> Exercise:
Copy out the material below again, replacing every "Instruction" with "Goal" and leaving all other wording unchanged.

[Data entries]

______

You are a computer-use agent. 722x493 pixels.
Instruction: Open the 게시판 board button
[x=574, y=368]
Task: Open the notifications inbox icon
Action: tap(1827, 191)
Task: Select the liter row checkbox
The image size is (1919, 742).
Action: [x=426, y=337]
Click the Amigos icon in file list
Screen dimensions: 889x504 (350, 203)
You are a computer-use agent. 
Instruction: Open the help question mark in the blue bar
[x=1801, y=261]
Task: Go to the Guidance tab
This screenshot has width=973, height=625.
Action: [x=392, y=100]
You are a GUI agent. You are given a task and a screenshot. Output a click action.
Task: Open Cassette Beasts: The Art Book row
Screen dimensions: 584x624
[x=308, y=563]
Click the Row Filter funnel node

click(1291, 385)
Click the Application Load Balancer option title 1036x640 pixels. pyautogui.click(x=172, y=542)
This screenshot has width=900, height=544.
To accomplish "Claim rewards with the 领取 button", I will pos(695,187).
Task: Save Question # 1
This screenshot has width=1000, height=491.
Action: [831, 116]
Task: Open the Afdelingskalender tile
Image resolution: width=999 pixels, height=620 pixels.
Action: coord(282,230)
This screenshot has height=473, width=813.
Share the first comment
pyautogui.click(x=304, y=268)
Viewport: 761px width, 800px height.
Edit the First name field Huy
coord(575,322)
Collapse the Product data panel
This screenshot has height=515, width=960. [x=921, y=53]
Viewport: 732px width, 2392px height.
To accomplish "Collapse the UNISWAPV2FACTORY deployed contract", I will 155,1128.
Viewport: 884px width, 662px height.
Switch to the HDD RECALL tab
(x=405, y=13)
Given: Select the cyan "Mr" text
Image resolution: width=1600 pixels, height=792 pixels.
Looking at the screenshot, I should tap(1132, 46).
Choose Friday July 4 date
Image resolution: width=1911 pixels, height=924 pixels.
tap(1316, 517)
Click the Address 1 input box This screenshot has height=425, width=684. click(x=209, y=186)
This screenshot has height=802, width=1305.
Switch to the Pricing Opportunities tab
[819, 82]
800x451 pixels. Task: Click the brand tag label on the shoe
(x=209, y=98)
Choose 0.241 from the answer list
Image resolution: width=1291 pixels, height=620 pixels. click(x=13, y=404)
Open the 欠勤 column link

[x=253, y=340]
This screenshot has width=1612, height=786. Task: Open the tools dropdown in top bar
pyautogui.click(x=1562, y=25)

______

> Solution:
You are a computer-use agent. 722x493 pixels.
Goal: Open the 게시판 board button
[x=574, y=368]
Task: Open the notifications inbox icon
Action: tap(1827, 191)
Task: Select the liter row checkbox
The image size is (1919, 742).
Action: [x=426, y=337]
Click the Amigos icon in file list
Screen dimensions: 889x504 (350, 203)
You are a computer-use agent. 
Goal: Open the help question mark in the blue bar
[x=1801, y=261]
Task: Go to the Guidance tab
This screenshot has width=973, height=625.
Action: [x=392, y=100]
You are a GUI agent. You are given a task and a screenshot. Output a click action.
Task: Open Cassette Beasts: The Art Book row
Screen dimensions: 584x624
[x=308, y=563]
Click the Row Filter funnel node

click(1291, 385)
Click the Application Load Balancer option title 1036x640 pixels. pyautogui.click(x=172, y=542)
This screenshot has width=900, height=544.
To accomplish "Claim rewards with the 领取 button", I will pos(695,187).
Task: Save Question # 1
This screenshot has width=1000, height=491.
Action: [831, 116]
Task: Open the Afdelingskalender tile
Image resolution: width=999 pixels, height=620 pixels.
Action: coord(282,230)
This screenshot has height=473, width=813.
Share the first comment
pyautogui.click(x=304, y=268)
Viewport: 761px width, 800px height.
Edit the First name field Huy
coord(575,322)
Collapse the Product data panel
This screenshot has height=515, width=960. [x=921, y=53]
Viewport: 732px width, 2392px height.
To accomplish "Collapse the UNISWAPV2FACTORY deployed contract", I will 155,1128.
Viewport: 884px width, 662px height.
Switch to the HDD RECALL tab
(x=405, y=13)
Given: Select the cyan "Mr" text
Image resolution: width=1600 pixels, height=792 pixels.
Looking at the screenshot, I should tap(1132, 46).
Choose Friday July 4 date
Image resolution: width=1911 pixels, height=924 pixels.
tap(1316, 517)
Click the Address 1 input box This screenshot has height=425, width=684. click(x=209, y=186)
This screenshot has height=802, width=1305.
Switch to the Pricing Opportunities tab
[819, 82]
800x451 pixels. Task: Click the brand tag label on the shoe
(x=209, y=98)
Choose 0.241 from the answer list
Image resolution: width=1291 pixels, height=620 pixels. click(x=13, y=404)
Open the 欠勤 column link

[x=253, y=340]
This screenshot has width=1612, height=786. Task: Open the tools dropdown in top bar
pyautogui.click(x=1562, y=25)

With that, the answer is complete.